Consigne: Recopiez fidèlement le passage du texte ci-dessous sur l’éthique numérique, de « Pourquoi l’éthique numérique » à « (Source : IFOP, 2023). ».

Texte fourni:
+-------+

13/08/2025

L’éthique numérique : enjeu stratégique ou effet de mode dans les entreprises digitales françaises ?

Pourquoi l’éthique numérique s’impose au cœur des préoccupations

Le numérique redéfinit nos façons de communiquer, de produire, de consommer. Mais il soulève aussi des questions inédites : collecte et exploitation des données, IA générative, surveillance, automatisation des embauches... En parallèle, la société française se montre de plus en plus attentive à la responsabilité numérique des entreprises. Un baromètre IFOP de 2023 indique que 78 % des Français jugent indispensable que les entreprises protègent leurs données personnelles, et plus de la moitié attendent des engagements clairs sur l’usage de l’intelligence artificielle (Source : IFOP, 2023).

  • Protection des données : entre RGPD et attentes croissantes des consommateurs
  • Développement lié à l’IA : automatisation, biais, explicabilité
  • Transparence : sur les algorithmes, la publicité, le tracking
  • Accessibilité : garantir l’accès des sites et apps à tous, y compris les publics fragiles

Dans la foulée du RGPD et de la Loi pour une République numérique, l’éthique se veut synonyme d’équité, de respect et de transparence. Le défi, désormais, n’est plus seulement réglementaire mais aussi sociétal et stratégique.

Du discours à l’action : quelle réalité pour les entreprises digitales françaises ?

+-------+

Données disponibles:
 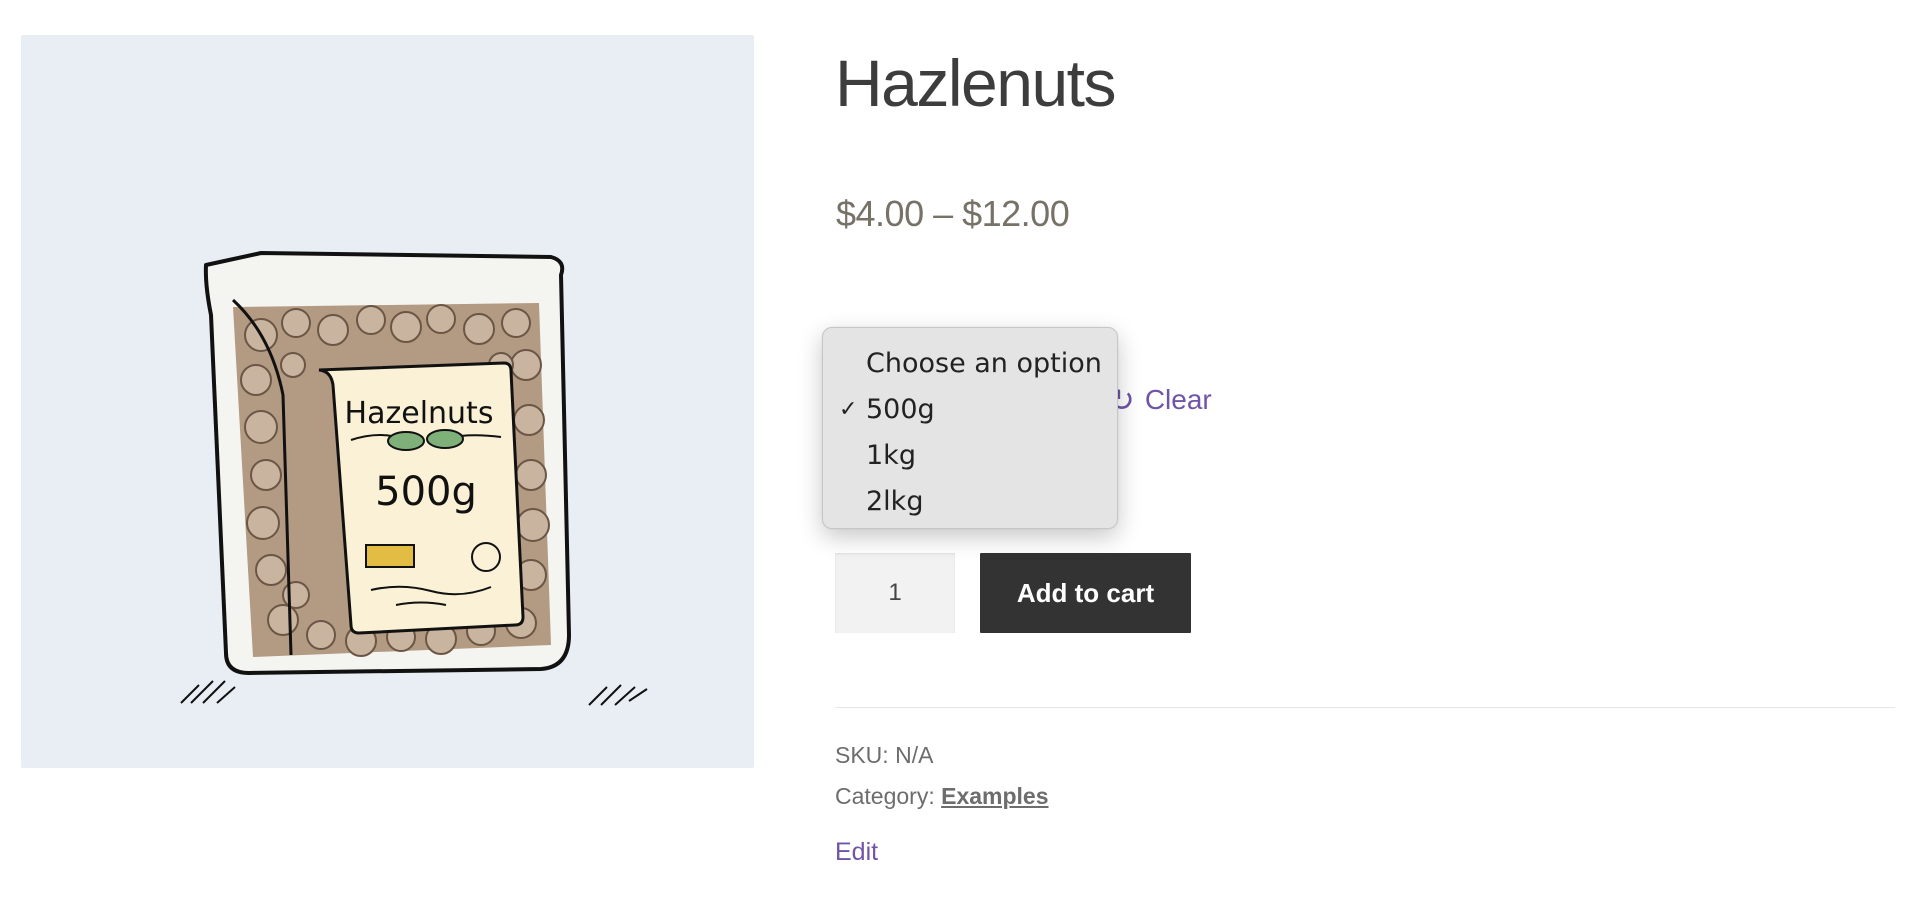 What do you see at coordinates (994, 796) in the screenshot?
I see `category-link: Examples` at bounding box center [994, 796].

+-------+

Zone de réponse:
Pourquoi l’éthique numérique s’impose au cœur des préoccupations

Le numérique redéfinit nos façons de communiquer, de produire, de consommer. Mais il soulève aussi des questions inédites : collecte et exploitation des données, IA générative, surveillance, automatisation des embauches... En parallèle, la société française se montre de plus en plus attentive à la responsabilité numérique des entreprises. Un baromètre IFOP de 2023 indique que 78 % des Français jugent indispensable que les entreprises protègent leurs données personnelles, et plus de la moitié attendent des engagements clairs sur l’usage de l’intelligence artificielle (Source : IFOP, 2023).